Более оправданными представляются эксперименты в трактовке образов власти, принадлежащих «условному» прошлому – сказке или легенде, в которых Властитель может быть не только грозным, но и трогательно-заботливым, – царь Берендей из «Снегурочки», пассивно-бездейственным, подобно царю Салтану, или даже откровенно комичным, таким, как царь Додон из «Золотого петушка» (герои опер Н. Римского-Корсакова). Не будучи детерминированы историческим контекстом, эти персонажи выражают разнородные чувства автора литературного первоисточника, композитора, а затем и постановщика по отношению к абстрактной в данном случае Власти и во многом «принижают» ее пафос. С одной стороны, власть приобретает человеческое лицо, как в случае с благостным царем Берендеем, который воспевает полную чудес природу и восстанавливает справедливость в любовных отношениях своих подчиненных. (В музыкальном плане Берендей также является отступлением от традиционного образа Власти, так как его партия написана для лирического тенора, в отличие от большинства фигур правителей, как в русской, так и западной традиции, которые предназначены для низкого мужского голоса). В утопическом Берендеевом царстве нет места предательству и обману, а сам царь – поклонник красоты, идеальный образ Правителя, который является последней инстанцией в восстановлении мировой гармонии, что не слишком привлекательно для экспериментаторов нашего времени, откуда малая востребованность этого сказочно-поэтического образа, да и произведения в целом, которое помещено в разряд «детских». Видимо, сказочно-поэтический мир, который создают Островский, а вслед за ним Римский-Корсаков, не дает возможности для упражнений в эпатаже, а фигура царя Берендея не заключает в себе модных противоречий разорванной личности с множественной идентичностью, необходимых для успешной модернизации. Другой сказочный персонаж, Царь Додон из «Сказки о Золотом Петушке» оказался более подходящим объектом для режиссерских размышлений об универсальных механизмах власти и предстал в интерпретации К. Серебреникова как «вальяжный национальный лидер с манерами генсека» [274].

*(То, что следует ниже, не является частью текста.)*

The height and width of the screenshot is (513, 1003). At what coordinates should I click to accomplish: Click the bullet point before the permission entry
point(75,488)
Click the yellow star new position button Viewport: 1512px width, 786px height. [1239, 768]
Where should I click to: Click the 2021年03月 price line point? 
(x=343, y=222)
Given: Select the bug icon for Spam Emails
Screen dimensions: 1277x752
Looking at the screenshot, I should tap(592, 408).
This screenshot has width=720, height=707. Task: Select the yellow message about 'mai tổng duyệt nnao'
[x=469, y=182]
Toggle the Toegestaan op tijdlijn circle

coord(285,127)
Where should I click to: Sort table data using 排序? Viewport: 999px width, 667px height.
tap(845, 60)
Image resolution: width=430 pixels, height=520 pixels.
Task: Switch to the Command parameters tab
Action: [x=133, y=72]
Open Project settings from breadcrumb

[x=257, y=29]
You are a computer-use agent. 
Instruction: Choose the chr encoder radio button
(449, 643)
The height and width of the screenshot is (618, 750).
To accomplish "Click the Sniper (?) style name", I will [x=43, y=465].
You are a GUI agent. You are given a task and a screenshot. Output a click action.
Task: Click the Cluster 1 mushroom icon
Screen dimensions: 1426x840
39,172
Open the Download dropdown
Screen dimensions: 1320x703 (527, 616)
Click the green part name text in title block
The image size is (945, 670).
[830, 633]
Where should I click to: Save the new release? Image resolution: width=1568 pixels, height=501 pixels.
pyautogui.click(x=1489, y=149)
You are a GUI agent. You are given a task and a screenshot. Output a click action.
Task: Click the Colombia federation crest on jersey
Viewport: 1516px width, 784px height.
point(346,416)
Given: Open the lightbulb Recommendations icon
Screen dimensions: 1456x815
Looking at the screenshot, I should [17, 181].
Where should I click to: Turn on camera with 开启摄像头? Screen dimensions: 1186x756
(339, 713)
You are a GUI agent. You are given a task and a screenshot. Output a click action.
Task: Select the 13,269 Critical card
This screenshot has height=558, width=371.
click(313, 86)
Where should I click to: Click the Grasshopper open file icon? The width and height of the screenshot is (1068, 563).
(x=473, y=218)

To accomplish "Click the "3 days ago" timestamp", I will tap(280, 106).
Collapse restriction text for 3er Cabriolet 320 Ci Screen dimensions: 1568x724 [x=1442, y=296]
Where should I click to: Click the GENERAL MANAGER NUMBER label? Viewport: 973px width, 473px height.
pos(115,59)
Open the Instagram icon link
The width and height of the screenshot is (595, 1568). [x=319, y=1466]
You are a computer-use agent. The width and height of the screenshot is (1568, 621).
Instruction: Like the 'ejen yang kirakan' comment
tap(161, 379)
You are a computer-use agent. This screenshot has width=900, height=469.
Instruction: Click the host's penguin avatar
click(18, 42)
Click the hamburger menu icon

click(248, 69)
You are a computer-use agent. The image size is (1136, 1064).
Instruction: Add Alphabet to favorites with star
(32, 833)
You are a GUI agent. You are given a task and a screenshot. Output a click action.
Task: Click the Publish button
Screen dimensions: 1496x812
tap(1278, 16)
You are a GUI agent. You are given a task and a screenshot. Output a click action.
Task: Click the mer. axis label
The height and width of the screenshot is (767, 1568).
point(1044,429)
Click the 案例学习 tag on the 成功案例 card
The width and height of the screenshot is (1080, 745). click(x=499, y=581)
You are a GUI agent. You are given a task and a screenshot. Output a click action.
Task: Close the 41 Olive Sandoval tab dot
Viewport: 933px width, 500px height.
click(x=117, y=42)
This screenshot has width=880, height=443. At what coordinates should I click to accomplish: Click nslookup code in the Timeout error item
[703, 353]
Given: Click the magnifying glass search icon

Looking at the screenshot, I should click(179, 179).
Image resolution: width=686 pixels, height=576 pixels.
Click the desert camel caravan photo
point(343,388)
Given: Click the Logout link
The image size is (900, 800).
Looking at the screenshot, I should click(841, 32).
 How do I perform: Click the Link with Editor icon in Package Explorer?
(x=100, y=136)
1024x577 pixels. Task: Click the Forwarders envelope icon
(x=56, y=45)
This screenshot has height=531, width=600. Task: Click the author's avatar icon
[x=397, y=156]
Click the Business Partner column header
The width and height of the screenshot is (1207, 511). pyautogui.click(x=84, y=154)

Будучи изначально пародией на самодержавие, «Золотой петушок» как нельзя лучше подошел для выражения идеи о несостоятельности и порочности власти во все времена. Несмотря на то, что критики и публика были весьма противоречивы в своих оценках спектакля, на наш взгляд, экспериментация в данном случае гораздо более приемлема и уместна, чем в случае осовременивания (и, как правило, вульгаризации) конкретных исторических персонажей.
Изображение истории в опере всегда было условным и передавало не столько репрезентацию аутентичного контекста, сколько представление о нем зрителя. Для «постсовременного» слушателя/зрителя, у которого история представляется в виде множества фрагментов, вполне убедительными предстают стилизованные образы, как бы подсмотренные нашим современником в тайное окно, раскрытое в некое отдаленное и романтизированное прошлое. Это условное историческое прошлое продолжает представать на оперной сцене в самом экзотическом виде, несмотря на все открытия историков, массу документальных программ на исторические темы и т. д. Чем дальше от зрителя/слушателя исторический период, представленный в той или иной форме художественной культуры, тем более условным становятся реалии этого периода и тем более интенсивными поиски ответа на сегодняшние проблемы в прошлом. Интересна с этой точки зрения постановка «Князя Игоря» в театре «Новая опера» (2011 год, режиссер Ю. Александров). В своей трактовке древнего сюжета режиссер, несомненно, обращается к проблемам современной России, его интересует, «что происходит в России, какова ее историческая роль, какая она сейчас и какая будет завтра. Спектакль в Новой Опере – это быль, правда, то, что я вижу вокруг себя» [273].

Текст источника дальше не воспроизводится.